Friday, March 2, 2012
2012 King of the Hill Movie Challenge
This is the final match for the month of February. March will bring a high-stakes month as I celebrate another year of my life with a movie marathon. The final movie for February was watched just in time to be reviewed. Can TiMER stand up to the champions of evil? There's only one way to find out, read on and see.
For those who do not know, the 2012 King of the Hill Movie Challenge is my system for determining the best movie of year that I saw. One movie from each month will be selected and, at the end of the year, I will do a tournament style showdown where they will take each other on until the final movie has been selected. Bracket placement will be determined by the number of movies the monthly movie faced and won.
Director: Jac Shaeffer
Writer: Jac Shaeffer
Starring: Emma Caulfield, Michelle Borth, John Patrick Amedori, Scott Holroyd
TiMER is an alternative reality story in which a service exists that allows you to install a timer onto your wrist. The timer connects to your true love, assuming they have the same timer, and counts down to the start of the day that you will meet your true love. When you and your true love meet, the timer chirps and you know you have found them.

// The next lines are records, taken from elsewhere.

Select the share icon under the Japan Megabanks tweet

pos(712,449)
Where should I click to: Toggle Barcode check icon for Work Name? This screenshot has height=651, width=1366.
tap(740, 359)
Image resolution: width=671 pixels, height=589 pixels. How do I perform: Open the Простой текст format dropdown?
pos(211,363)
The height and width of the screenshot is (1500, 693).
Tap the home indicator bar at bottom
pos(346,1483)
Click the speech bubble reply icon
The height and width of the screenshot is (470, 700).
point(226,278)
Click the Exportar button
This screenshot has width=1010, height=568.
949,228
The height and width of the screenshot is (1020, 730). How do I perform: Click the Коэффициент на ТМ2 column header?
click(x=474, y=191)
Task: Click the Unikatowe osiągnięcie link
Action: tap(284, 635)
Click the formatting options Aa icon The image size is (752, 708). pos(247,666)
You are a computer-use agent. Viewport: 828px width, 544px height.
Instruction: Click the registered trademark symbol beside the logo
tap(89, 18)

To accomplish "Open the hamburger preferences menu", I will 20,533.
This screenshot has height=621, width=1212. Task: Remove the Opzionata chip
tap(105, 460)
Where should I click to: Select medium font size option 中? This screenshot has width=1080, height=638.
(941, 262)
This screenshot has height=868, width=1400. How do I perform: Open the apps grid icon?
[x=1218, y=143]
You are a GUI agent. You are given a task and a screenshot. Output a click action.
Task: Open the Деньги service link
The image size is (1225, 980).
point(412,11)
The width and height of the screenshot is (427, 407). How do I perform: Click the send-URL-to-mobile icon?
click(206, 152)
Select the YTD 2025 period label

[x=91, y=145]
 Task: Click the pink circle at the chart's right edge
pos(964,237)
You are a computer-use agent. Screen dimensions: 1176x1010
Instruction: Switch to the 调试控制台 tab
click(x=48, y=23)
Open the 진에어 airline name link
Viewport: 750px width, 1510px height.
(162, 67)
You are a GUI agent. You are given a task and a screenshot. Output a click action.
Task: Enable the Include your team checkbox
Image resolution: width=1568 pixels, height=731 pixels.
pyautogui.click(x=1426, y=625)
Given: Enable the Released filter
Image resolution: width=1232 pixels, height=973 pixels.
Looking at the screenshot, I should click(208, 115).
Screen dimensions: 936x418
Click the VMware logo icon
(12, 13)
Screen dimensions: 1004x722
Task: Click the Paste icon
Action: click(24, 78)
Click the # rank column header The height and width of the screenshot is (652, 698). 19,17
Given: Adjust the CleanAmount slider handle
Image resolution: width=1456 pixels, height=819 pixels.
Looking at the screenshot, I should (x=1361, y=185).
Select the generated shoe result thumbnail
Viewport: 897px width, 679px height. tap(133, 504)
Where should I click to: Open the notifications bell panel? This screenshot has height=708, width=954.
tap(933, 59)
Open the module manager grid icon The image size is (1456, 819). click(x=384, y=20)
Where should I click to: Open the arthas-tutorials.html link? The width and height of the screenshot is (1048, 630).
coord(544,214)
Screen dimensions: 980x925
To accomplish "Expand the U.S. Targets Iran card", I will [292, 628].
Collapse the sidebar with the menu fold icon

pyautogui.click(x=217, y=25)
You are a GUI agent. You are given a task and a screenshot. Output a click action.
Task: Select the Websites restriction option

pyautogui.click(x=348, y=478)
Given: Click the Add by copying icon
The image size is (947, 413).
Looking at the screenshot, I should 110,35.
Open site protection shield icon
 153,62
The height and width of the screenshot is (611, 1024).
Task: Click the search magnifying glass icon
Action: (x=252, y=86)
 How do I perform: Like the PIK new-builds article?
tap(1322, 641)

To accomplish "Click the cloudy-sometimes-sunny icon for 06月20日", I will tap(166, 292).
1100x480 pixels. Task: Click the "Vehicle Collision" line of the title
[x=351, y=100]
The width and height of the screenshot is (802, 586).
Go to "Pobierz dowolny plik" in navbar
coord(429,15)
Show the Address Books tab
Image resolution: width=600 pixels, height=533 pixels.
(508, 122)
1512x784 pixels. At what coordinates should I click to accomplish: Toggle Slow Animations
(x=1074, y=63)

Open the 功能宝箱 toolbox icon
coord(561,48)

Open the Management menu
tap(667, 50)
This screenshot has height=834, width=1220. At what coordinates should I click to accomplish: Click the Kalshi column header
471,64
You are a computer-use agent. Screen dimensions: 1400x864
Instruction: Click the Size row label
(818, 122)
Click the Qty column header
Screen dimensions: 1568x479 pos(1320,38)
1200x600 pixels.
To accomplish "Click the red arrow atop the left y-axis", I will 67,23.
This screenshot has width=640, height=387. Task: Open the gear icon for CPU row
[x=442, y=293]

The movie is a fascinating look into the philosophical question: "What is love?" It addresses this issue by providing characters with completely different situations with the timer. Oona (Emma Caulfield) has a timer, but no indication of when she will meet her true love. Steph (Michelle Borth) has a timer that lists her as not meeting her true love until she is in her 40's. Mikey (John Patrick Amedori) plays a character who refuses to get a timer installed.
TiMER covers an interesting topic and handles it mostly well. However, in the end, TiMER fails to address the concept of true love adequately. The main story involves Oona and her love of Mikey and the question as to whether or not Mikey is Oona's true love. I also was greatly disappointed with Oona. For everything she went through, I felt like she didn't learn her lesson in the end. I felt disappointed. And maybe, the point to the ending was to leave me feeling like it was obvious to the viewer, but not the characters. However, this wasn't the obvious message left in the end. I was disappointed.
This was a great film, a great premise, and did a phenomenal job avoiding exposition. For all of that, this movie proposes a question and fails to answer it. At least with Tucker and Dale vs. Evil you get the promise of what is presented at the start of the film. All stories need to go to completion. This one did not bring that satisfaction in the end.